Michael Gove has given his support to downgrade the value of 3100 vocational courses, previously courses in horse care and hairdressing were counted as being equivalent to four GCSE’s, from 2014 though only around 70 vocational courses will be treated in this way.
The rationale behind the move prompted by a report on vocational education in the UK prepared by Professor Alison Wolfe is that the old system created ‘perverse incentives’ for schools to use vocational courses to boost heir position in the league tables. As a result many schools may well cut back on the number of vocational courses they offer even though take up has grown exponentially in recent years from around 15,000 in 2004 to575, 000 students in 2010.
Professor Wolfe told the BBC this week that too many students were taking qualifications that were ‘getting league points, but which when they went out into the labour market they found nobody actually valued’ schools were, she said, ‘essentially lying to kids and that’s a terrible thing to do.’ Revising the number of vocational courses that can be counted as equivalent to GCSE’s would, she went on to say, mean they would have exactly the same status as other more academic forms of study.
The report, according to Education Secretary Gove has ‘laid bare’ the ‘weaknesses of the current system. He goes on to say that ‘for far too long the system has been devalued by attempts to pretend all qualifications are the same.’ So with the sort of logic that deals with a chip pan fire by burning down the rest of the house Mr Gove has decided to ‘solve’ this problem by devaluing every vocational course; way to go Mikey.
The ink was hardly dry on the report before criticisms of its conclusions began to pour in, engineering employers were unhappy that the popular and well respected Engineering Diploma, previously worth five GCSE’s will now only be equivalent to one. Christine Blower of the NUT said the proposed reforms ‘are likely to exacerbate the vocational academic divide.’ Chris Keates of the NASUWT questioned the wisdom of downgrading qualifications taken by so many young people saying that doing so would ‘remove qualifications employers value, narrow the curriculum even more and lead to disaffection amongst young people.’

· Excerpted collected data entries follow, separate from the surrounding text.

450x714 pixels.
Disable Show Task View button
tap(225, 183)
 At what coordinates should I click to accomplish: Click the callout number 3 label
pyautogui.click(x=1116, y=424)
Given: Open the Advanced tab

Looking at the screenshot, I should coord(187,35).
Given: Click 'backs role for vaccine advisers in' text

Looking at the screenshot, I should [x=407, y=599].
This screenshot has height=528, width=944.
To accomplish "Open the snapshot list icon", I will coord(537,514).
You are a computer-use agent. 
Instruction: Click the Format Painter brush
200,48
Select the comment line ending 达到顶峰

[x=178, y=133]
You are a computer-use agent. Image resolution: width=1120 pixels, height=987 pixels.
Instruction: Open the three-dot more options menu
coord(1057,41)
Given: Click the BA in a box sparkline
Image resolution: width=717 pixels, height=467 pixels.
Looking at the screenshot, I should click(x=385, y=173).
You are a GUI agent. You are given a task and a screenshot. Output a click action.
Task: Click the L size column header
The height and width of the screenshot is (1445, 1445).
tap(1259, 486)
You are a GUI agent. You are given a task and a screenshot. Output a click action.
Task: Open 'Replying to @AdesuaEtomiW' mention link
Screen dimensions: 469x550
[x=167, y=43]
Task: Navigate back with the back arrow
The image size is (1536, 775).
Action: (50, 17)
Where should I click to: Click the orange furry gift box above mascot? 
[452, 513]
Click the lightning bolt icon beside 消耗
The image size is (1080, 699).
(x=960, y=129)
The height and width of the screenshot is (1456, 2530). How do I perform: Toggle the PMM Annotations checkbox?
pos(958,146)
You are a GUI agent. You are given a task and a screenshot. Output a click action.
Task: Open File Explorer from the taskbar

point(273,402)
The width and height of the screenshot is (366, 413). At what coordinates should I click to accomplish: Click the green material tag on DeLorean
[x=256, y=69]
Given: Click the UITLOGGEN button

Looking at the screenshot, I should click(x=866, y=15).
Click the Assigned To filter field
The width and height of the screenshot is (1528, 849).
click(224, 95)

Even the Shadow Education Secretary Stephen Twigg, not exactly a socialist firebrand, got in on the act saying that whilst he agreed with government attempts to improve the standard of vocational education on offer saying that ‘we need to be careful not to throw the baby out with the bathwater.’ Quite so, although in this case Michael Gove seems intent on throwing out the baby, then the bathwater before sending the bath itself clattering down the stairs after them both for good measure.
It would be unwise to suggest that all vocational courses are either perfect or equal, often when they are designed by educationalists with little experience of industry, but this assault on vocational education as a whole is nothing short of vandalism. Not least because it fails to address the real problem; the idea that schools can or should be ranked in a league table.
This week Michael Gove branded opponents of academies as ‘trots’, implying they put ideology ahead of common sense. I can’t help but feel there is more than a little projection going on here.
If anybody is gripped by an inflexible ideology it is Mr Gove, and like all ideologues he alternates between a smug conviction that he is always right and hysterically paranoid denunciations of anyone who dares to question him. Time and tide have moved on, vocational and academic learning aren’t opposed armed camps, they are parallel tracks to success with the connecting door between the two propped open.
That Michael Gove either can’t or won’t accept this and persists with an attempt to return Britain’s schools to some imagined golden age of mortar boards, Latin prep and Victorian hymns is a shocking dereliction of his ministerial duty.